Although I was introduced to yoga back in 1999 while attending theatre school in New York, I, like with so many things, fell off the wagon and stepped away from my practice for five years. In 2006 I started going back to yoga, fell in love with it, and now I am a lifer.
From the age of 7 yrs old I trained as a classical ballet dancer and spent my formative years in the studio taking classes, rehearsing, performing, touring, and spending summers away training.When I came back to yoga, I had quit dancing for close to ten years, and found that my body ached so badly to move in the same way that I had all those years through dancing. I was mentally and emotionally thankful.
I am someone who has always felt like I didn’t fit in, that I was weird, and that something was wrong with me. A misfit. I have spent so much time since my youth searching for ways to fit in and to be accepted, always trying to find a place where I belonged in the world. I never thought I was enough or that what I had to offer was of value.
I, like everyone else, has a story and that story has made me who I am today. When I found my home at a yoga studio I began to learn that who I am is someone who is important and who’s ideas and thoughts are of value. I have now been teaching at that yoga studio for four years.Throughout this time I have struggled to find balance. How can I be a powerful woman who not only questions herself, but her spirituality, as she heads out from the safety of a yogic womb to life, to work, and to love? Is my talent enough? Am I going to book this audition? When I am having a bad day or week, feeling uninspired, how do I hold myself accountable when others depend on me for guidance?Although I have had glimpses of stillness through my yoga and meditation practice, from walking my dog, to performing on stage, the question always arises-‘How do I get back there?’ I am a yoga teacher, yes, but I am also a human being who is an actress, a friend, a sister, and a daughter. I make mistakes, I say the wrong things sometimes, and I can be just as ugly as I am beautiful.
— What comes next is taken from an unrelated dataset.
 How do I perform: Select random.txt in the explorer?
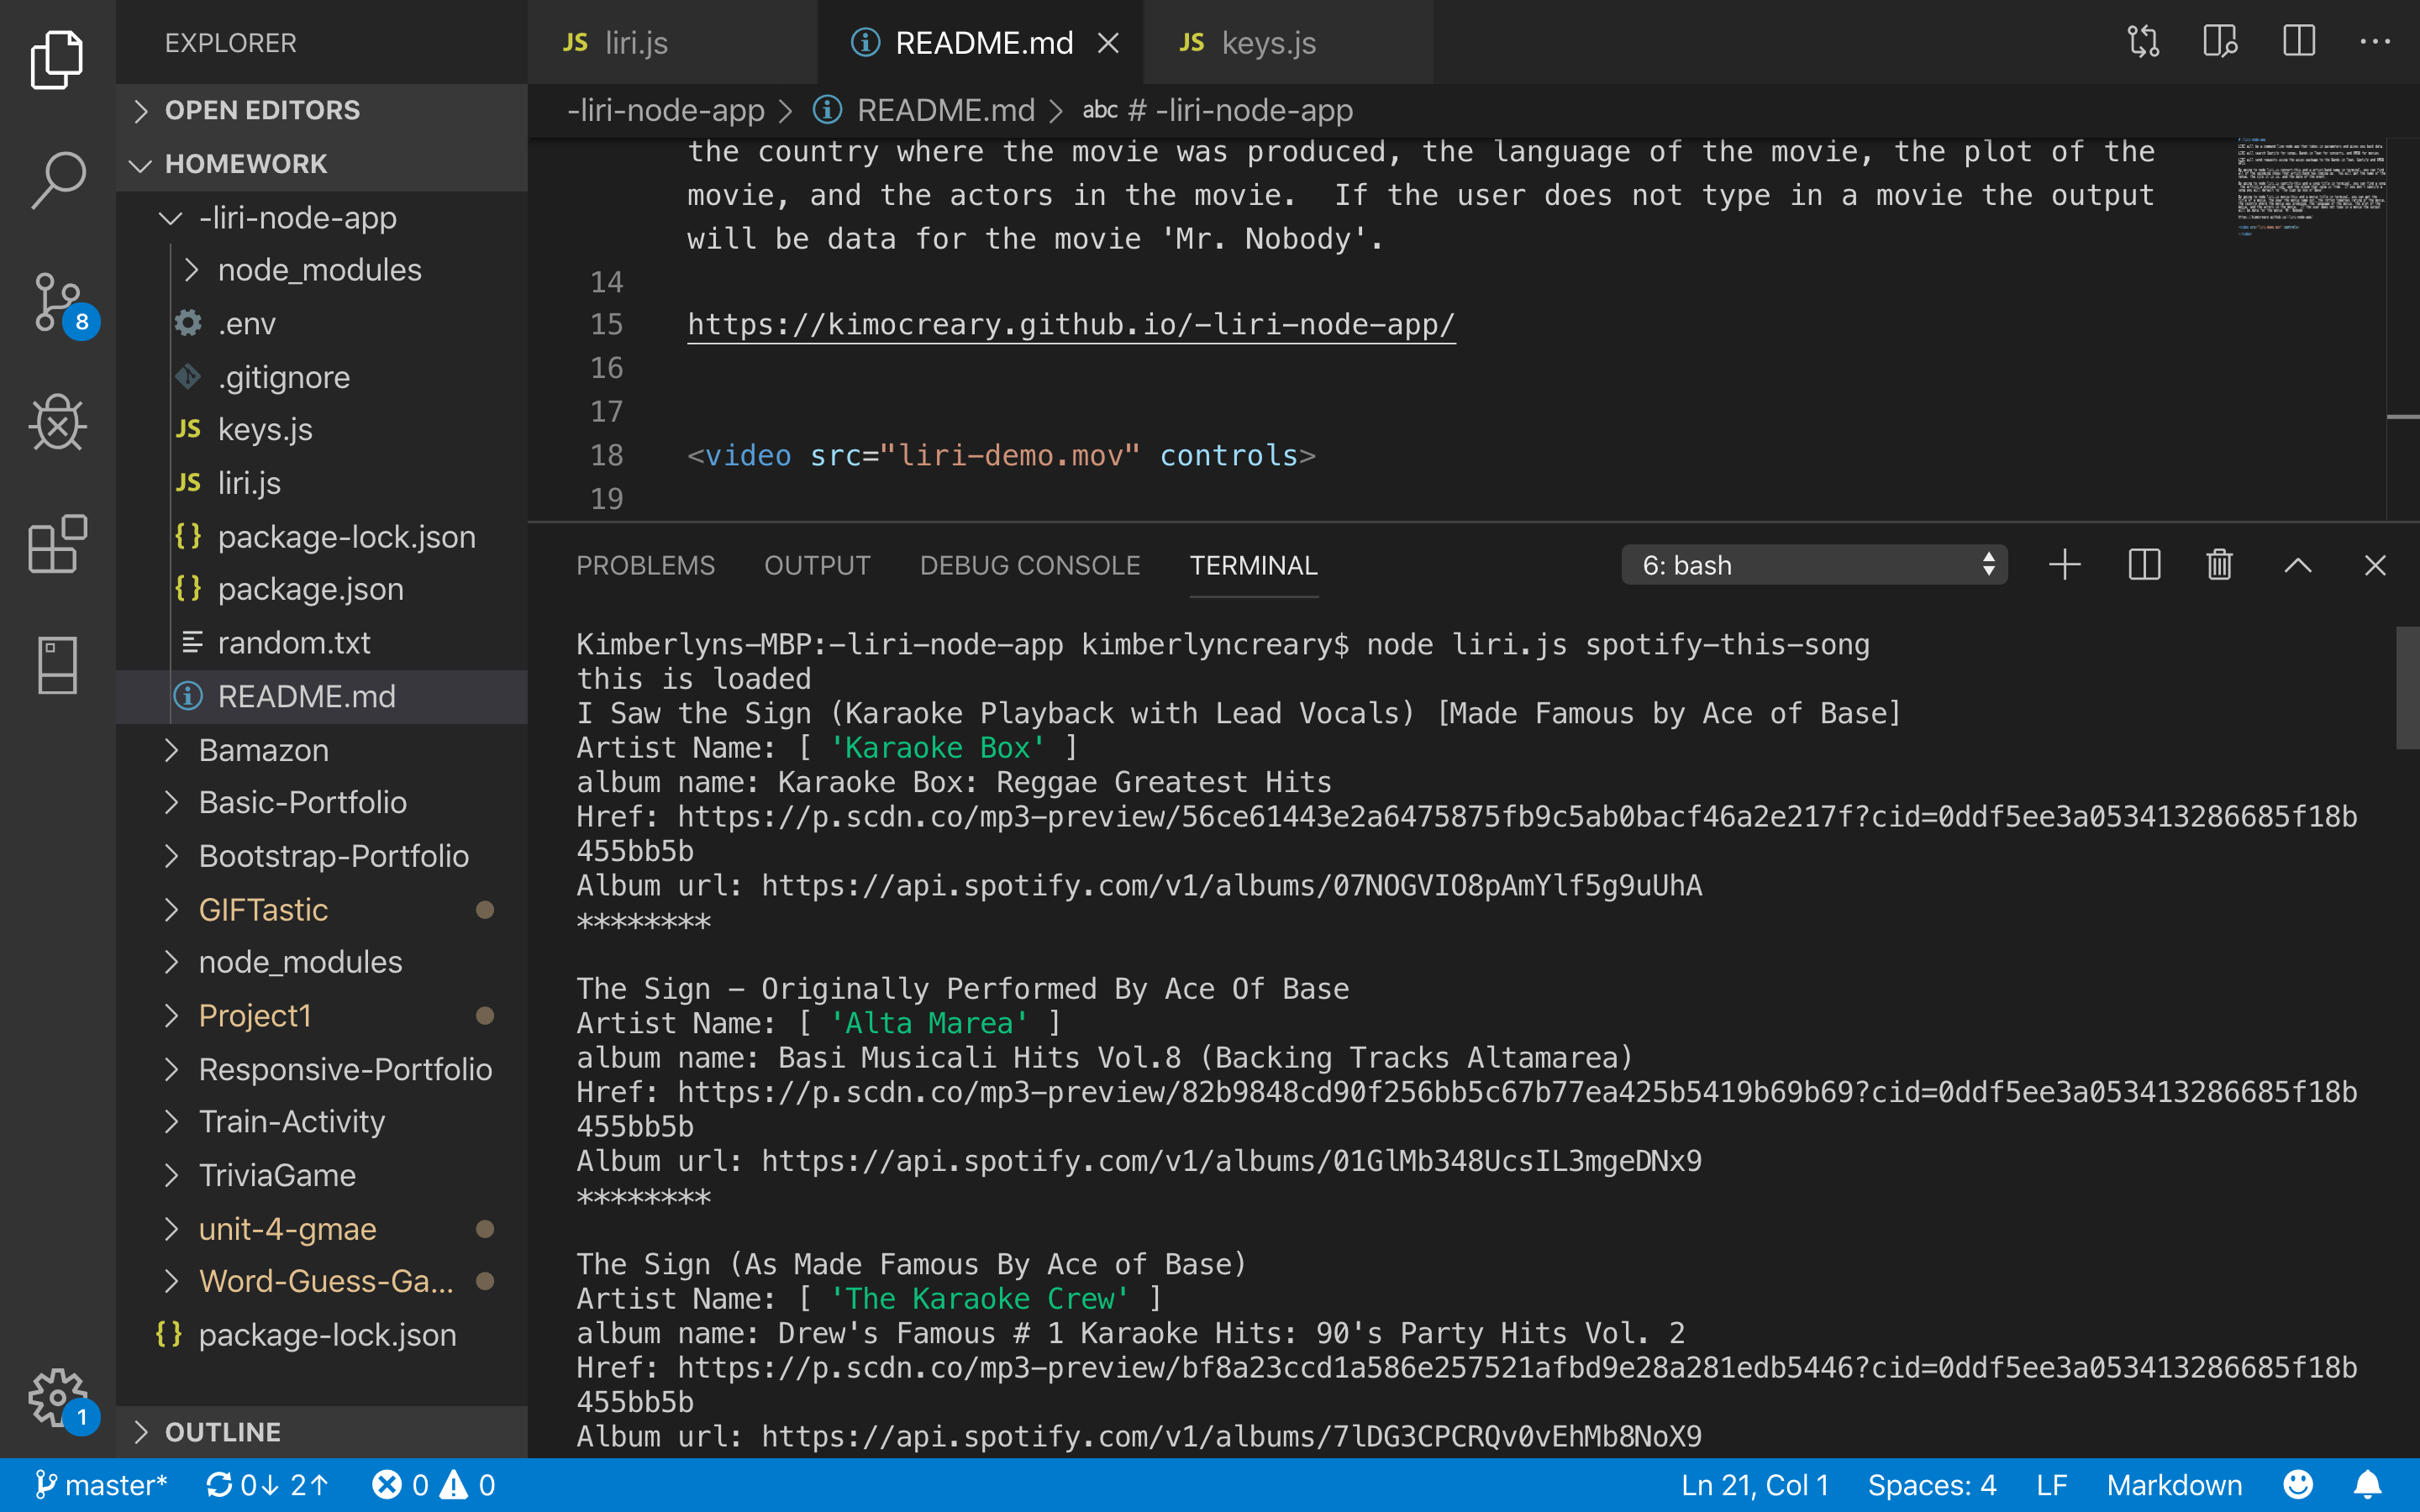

What I am tryng to get at, is that through all of the years of therapy I have been through, the sweat lodges in the forests of Amazon Jungles, and always looking to the wrong people to confirm something that only one person can confirm, which is me…It doesn’t matter how many fabulous pieces of clothing I buy, or how much acupuncture I do. The only thing that has brought me peace of mind, through to my soul, is yoga. But how I carry that through… I have no idea. I am in an industry that contradicts what saves me. On a daily basis I am judged more from how I look, and how I come across when I enter the room, as opposed to the talent I possess. It is my passion, as crazy as it may sound, just like yoga is, and somehow through this I am going to find the balance, and what that looks like…I have no idea. But I am tired of having conversations with so many of my friends, mentors, colleagues who are full of hopelessness and despair about an industry that should purely be about the form of art. It’s not about the strut in the high heels, it’s about the contentment of the foot in the heels, and the contentment in the heart and the mind of the woman entering that audition room.